The proportion of the world’s population with access to electricity will rise over the next 20 years but more than a billion people will still be without power in 2030, the International Energy Agency (IEA) said.
The IEA, which advises 28 industrialized countries on energy policy, said most of the people still living without power in 2030 would be in Sub-Saharan Africa and South Asia with four out of five of these people in rural areas.
The agency’s annual World Energy Outlook said that if governments made no change to existing policies, 1.3 billion people, or 16 % of the world’s population, would still lack access to electricity in 2030, despite widespread prosperity and more advanced technology.

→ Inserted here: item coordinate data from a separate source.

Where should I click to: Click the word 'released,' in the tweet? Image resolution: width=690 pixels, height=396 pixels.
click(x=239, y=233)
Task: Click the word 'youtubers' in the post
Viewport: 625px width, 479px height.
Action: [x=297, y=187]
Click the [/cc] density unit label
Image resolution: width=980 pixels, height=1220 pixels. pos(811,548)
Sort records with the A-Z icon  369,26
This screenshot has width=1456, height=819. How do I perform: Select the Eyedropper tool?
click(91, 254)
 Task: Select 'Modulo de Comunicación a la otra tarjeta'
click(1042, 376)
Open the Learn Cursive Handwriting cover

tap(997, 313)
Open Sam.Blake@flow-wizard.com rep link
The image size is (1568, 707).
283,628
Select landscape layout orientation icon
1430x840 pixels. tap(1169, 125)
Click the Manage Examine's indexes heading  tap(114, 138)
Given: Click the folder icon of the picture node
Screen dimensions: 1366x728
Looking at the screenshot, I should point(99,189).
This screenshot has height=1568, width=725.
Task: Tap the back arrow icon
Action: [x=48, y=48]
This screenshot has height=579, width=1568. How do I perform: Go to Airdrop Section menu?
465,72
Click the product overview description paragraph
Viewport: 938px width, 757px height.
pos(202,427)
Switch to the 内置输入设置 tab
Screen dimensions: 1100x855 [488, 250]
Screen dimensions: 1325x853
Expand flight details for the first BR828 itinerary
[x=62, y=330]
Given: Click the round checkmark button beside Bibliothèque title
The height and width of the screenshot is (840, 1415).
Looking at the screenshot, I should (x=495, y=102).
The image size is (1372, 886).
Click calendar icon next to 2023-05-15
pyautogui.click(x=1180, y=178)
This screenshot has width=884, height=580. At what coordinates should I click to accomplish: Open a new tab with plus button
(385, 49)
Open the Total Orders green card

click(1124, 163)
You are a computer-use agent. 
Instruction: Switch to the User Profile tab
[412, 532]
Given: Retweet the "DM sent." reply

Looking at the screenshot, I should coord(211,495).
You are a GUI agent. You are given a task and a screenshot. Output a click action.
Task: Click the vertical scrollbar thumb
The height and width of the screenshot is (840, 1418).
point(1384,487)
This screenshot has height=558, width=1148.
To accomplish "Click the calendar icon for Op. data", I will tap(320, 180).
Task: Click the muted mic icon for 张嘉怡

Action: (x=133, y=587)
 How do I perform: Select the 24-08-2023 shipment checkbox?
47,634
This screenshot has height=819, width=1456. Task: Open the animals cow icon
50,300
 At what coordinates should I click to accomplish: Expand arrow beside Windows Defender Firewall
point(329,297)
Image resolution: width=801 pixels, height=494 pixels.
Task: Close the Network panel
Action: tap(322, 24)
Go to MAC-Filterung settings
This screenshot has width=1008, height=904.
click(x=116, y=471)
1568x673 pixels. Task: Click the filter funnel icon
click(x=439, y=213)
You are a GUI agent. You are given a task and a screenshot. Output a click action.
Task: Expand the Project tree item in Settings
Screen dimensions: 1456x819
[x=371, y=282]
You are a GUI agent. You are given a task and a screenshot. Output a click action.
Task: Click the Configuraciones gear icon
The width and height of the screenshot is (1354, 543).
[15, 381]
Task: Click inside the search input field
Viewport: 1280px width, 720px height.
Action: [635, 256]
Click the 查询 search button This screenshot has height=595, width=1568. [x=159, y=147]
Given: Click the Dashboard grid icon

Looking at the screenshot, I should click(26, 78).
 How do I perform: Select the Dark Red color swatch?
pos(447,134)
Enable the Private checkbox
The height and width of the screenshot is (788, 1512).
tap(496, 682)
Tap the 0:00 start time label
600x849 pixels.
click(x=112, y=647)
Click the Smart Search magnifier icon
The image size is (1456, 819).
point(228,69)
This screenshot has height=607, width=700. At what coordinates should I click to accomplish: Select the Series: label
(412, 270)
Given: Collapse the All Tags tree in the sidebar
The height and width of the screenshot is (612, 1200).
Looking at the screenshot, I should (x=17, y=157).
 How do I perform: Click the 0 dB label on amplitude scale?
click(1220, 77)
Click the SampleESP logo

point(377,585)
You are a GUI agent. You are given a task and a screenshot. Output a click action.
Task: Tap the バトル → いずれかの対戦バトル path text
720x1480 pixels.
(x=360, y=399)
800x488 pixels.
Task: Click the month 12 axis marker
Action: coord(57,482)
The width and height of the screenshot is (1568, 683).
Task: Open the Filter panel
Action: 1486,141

Around 85 percent of the people now without access to electricity live in rural areas, where lack of heating fuel, mechanical power and reliable lighting can increase crime, health risks and poverty.
“Increasing access to electricity is absolutely fundamental part of addressing poverty and achieving development, particularly in marginal ruralized areas where energy poverty is most extreme,” said Robert Bailey, head of climate change at Oxfam.
UN-Energy, an energy-focused department within the United Nations, has said lack of modern fuel and electricity in most developing countries entrenches poverty, constrains the delivery of social services, limits opportunities for women, and erodes environmental sustainability.
Since the IEA began analyzing energy poverty in 2002, the number of people without electricity has fallen by an estimated 188 million, despite a massive growth in world population.
This decrease was driven by greater urbanization and government programs aimed at improving access to electricity.
The biggest energy poverty reduction was in China and East Asia, where booming economies saw the number of people without electricity access fall to 195 million in 2008, from 241 million in 2001.
China has improved power access, providing electricity to 99 % of its population or 1.3 billion people. Around 8 million people are still without power in China, the IEA says, but it expects access to be at 100 % in 2030.
However, in Sub-Saharan Africa, the total number of people without electricity has grown by 78 million since 2001 and the IEA projects this to rise by a further 18 %, to a total of nearly 700 million people by 2030.
Due to rising population in Sub-Saharan Africa, the proportion of people without electricity was expected to fall to 53 % by 2030, from 71% in 2008, the IEA said.
In 2008, 22 % of the global population were without electricity, this was expected to fall to 20 % in 2005 and to 16 % by 2030, according to the IEA’s projections.